И последний круг коммуникативно-этических проблем связан со средствами языка, формулировкой мысли. Об этом сказано много и преподавателями, и лингвистами, и самими журналистами. Помимо агрессии называются пошлость, вульгарность, неприличная, оскорбительная форма (вплоть до нецензурной), бюрократизм в языковом выражении, демагогия, осознанный и неосознаваемый, наивный цинизм. Это всё черты и осмысления действительности, и изложения, непосредственно нарушающие этические нормы коммуникации, и большинство из них под запретом этических профессиональных кодексов. Чтобы избежать голословности, несколько иллюстраций.
Пошлость, вульгарность и неприличная форма изложения нередко реализуют себя в осмыслении и представлении действительности в темах биологического, социального и, соответственно, языкового низа: «Конец Путина в устах Березовского» (опальный олигарх собирался сообщить порочащие ВВП сведения), «Чем яйца Фаберже отличаются от яиц Вексельберга?», «Бобик хочет гробик» (о кладбище для животных). Примеры легко может продолжить каждый.
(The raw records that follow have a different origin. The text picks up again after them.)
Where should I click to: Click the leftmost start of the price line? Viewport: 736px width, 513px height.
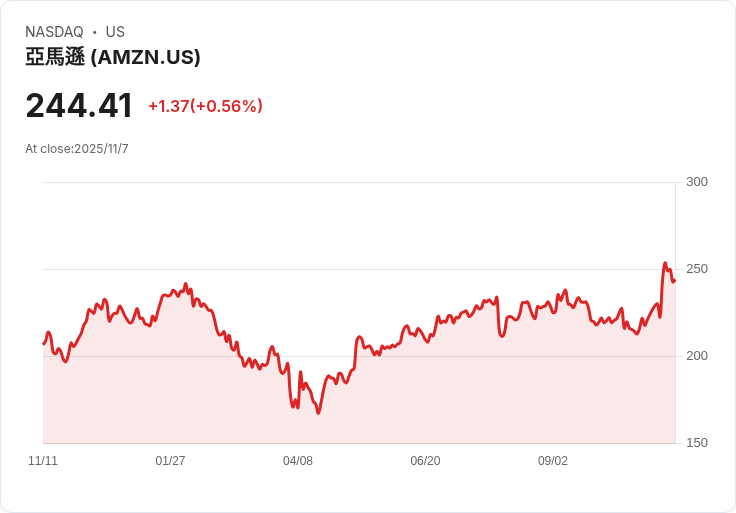tap(44, 343)
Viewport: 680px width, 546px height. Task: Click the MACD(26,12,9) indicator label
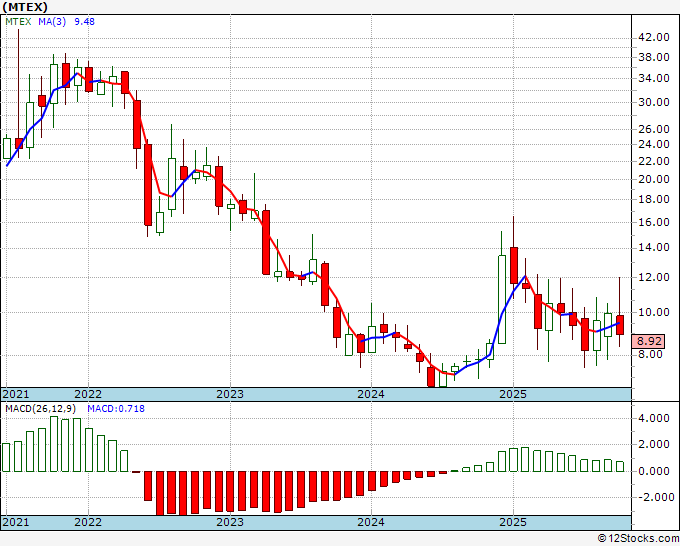click(40, 409)
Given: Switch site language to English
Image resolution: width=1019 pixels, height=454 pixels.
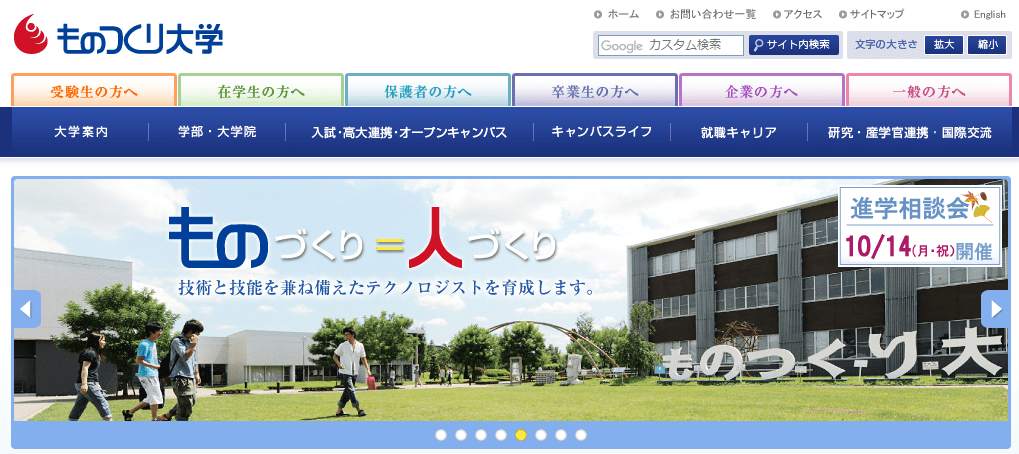Looking at the screenshot, I should 989,14.
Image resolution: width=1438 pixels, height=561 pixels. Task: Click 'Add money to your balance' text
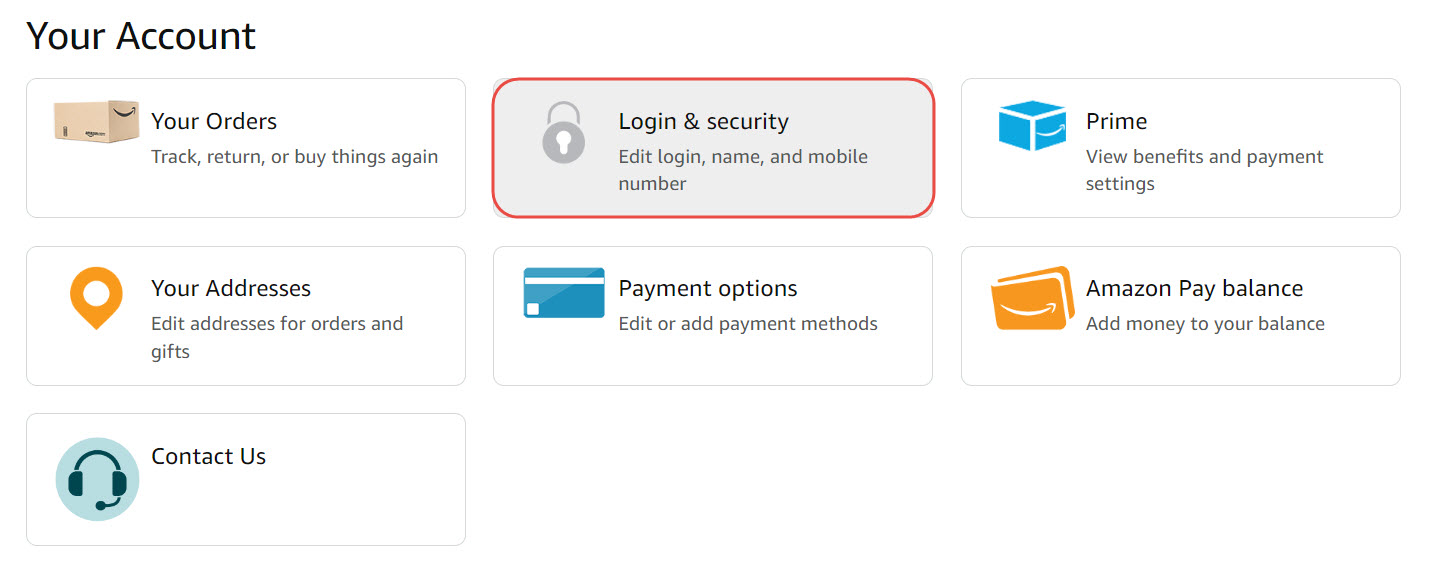tap(1205, 324)
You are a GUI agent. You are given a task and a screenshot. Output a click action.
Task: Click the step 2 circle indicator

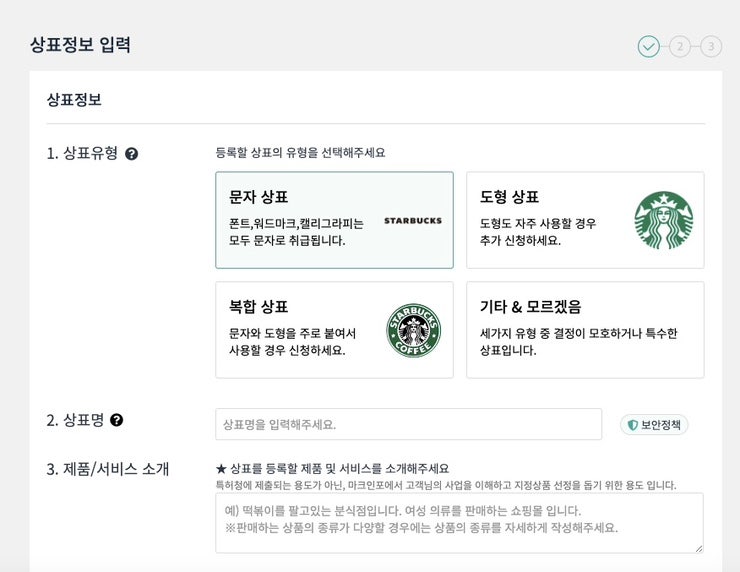(680, 46)
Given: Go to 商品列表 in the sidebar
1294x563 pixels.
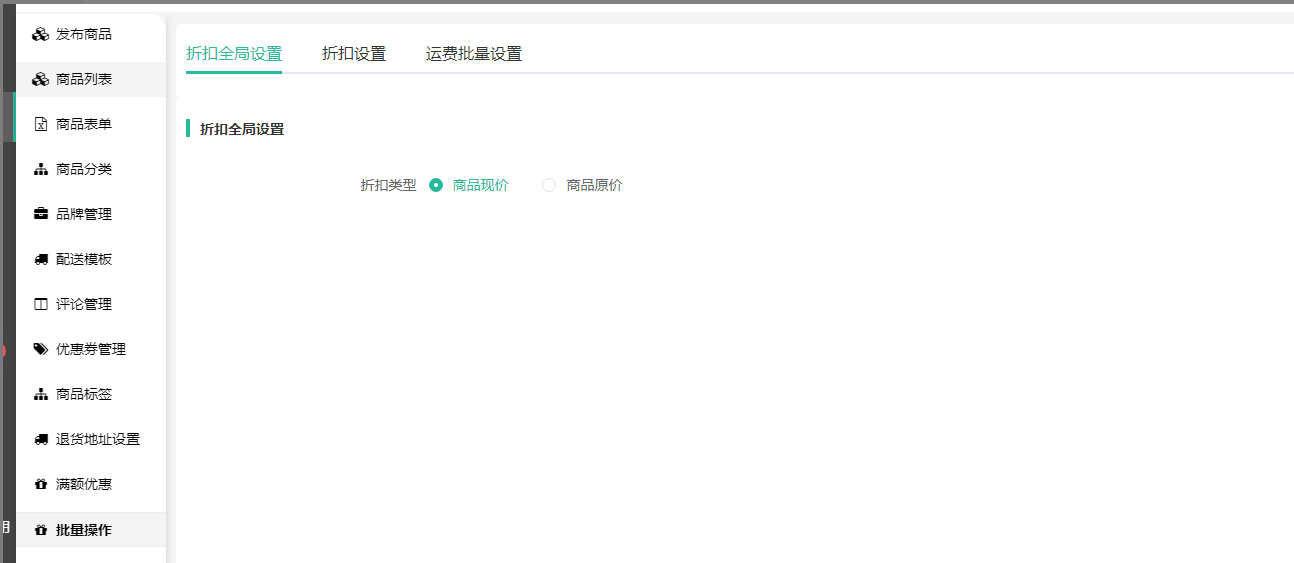Looking at the screenshot, I should pyautogui.click(x=84, y=80).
Цинизм изложения также стал этически неприемлемой чертой времени, но в наши дни такая манера изложения часто мотивирована типом издания и целеустановкой автора. В 2009 году в газете «Спид-инфо» Александр Никонов опубликовал статью «Добей, чтоб не мучился», в которой развивал идею «активной эвтаназии» безнадёжно больных детей-инвалидов. Сама мысль чужда нашей культуре, но изложение было вопиюще циничным. В частности, дети-инвалиды назывались бракованными и таким образом в языковой картине приравнивались к негодному товару. Статья вызвала возмущение и аудитории, и журналистского сообщества. Состоялось профессиональное разбирательство, на котором журналист обвинения в цинизме не признал.
,
,
Этические нормы никогда не соблюдаются полностью, но существуют как образец, на который в коммуникации следует ориентироваться. Степень расхождения между тем, что есть, и тем, что должно быть, характеризует глубину противоречий времени, и преходящих, и постоянных. Но всё-таки держаться ближе к норме лучше не только с этической точки зрения, но и с коммуникативной: больше шансов быть понятым правильно. И самое последнее: «Авторитет и доверие принадлежат к категориям, которые трудно достигаются, очень легко теряются и практически не восстанавливаются». Это говорит Елена Зарецкая, но мысль эта сквозная для риторики начиная с Древней Греции. А Сократу верить можно.